Arthur was born in Jamestown, in Accra. His parents were Henry Wharton and Annie Florence Egyriba. He moved to England when he was aged 19 to become an athlete. He was an all rounded person. In 1886, he set a world record of 10seconds in the 100-yard Sprint Championship. He played crickets, and cycled in Yorkshire and Lancashire as well. Arthur is remembered for his professional football skills.

He started by being a goal keeper. He was part of the Preston North End’s team that reached FA cup semifinals in 1886 to 1887. He played for Preston North End from 1886 to 1888. He was described as one of the best goal keepers in the news. He then left Preston in 1888 to concentrate on his athlete skills.

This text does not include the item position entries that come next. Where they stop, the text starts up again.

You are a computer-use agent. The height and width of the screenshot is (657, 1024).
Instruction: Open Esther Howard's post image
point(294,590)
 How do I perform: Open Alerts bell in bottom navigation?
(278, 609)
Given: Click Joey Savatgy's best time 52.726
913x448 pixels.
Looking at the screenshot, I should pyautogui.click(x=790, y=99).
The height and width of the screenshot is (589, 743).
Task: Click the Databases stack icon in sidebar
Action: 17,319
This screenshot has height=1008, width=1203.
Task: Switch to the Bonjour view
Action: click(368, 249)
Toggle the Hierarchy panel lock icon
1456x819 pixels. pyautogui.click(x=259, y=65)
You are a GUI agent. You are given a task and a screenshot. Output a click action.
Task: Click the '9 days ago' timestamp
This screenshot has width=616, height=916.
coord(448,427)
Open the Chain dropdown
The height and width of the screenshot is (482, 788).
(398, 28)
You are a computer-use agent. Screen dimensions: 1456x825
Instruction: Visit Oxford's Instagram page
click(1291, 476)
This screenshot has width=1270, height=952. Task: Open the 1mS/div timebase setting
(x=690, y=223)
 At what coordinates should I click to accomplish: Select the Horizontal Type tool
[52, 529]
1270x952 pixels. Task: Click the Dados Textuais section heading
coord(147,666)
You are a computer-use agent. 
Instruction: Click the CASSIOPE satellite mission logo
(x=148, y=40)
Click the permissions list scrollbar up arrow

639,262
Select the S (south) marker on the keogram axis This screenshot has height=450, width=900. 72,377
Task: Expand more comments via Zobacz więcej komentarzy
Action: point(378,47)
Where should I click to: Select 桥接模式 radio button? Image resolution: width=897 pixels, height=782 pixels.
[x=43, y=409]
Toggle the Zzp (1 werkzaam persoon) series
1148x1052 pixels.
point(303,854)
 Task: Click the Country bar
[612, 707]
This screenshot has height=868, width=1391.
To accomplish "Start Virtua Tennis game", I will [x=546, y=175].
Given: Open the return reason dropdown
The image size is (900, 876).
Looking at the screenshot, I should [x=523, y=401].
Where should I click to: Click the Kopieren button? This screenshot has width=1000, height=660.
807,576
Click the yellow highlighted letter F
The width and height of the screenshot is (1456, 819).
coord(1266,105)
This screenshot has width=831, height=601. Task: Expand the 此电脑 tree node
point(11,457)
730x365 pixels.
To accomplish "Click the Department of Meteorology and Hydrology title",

Arthur Wharton, Sheffield United goalkeeper

In 1888, Wharton volunteered to play for Sheffield Wednesday versus his former side, Preston North End, but Preston won by 8 goals to 1. Wharton was blamed for the poor performance of Sheffield Wednesday. People feared he would cause violence as he left. After he failed to impress Sheffield, he went to play in 1889 for Rotherham. In 1890, he married Miss Emma Lister there. In 1891, he became a landlord of the Albert Tavern.

In 1894, Arthur moved to Sheffield United. He played 3 games for Sheffield making it to the top flight. In 1896, he went to Stalybridge then moved to Ashton in 1897 where he opened a shop, which went bankrupt. He later returned to Stalybridge to play for Stockport in 1901. As he played he starred as a winger too.

Arthur Wharton

Arthur later developed a drinking habit. He retired from football in 1902 and started working in Edlington with his wife, Emma. In 1911, when the World War I began, he joined the British Home Guard and volunteered to give his life by defending Britain. He died on 12th December, 1930, aged 65. He was buried in a pauper’s grave. His grave had a headstone after 1997 campaign.

Arthur’s statue is at St George’s Park, Burton

In 2003, he was added to the Football Hall Of Fame in England as a recognition of the impact he made on football and a statue has been built in Rotherham to acknowledge his achievements with the football game.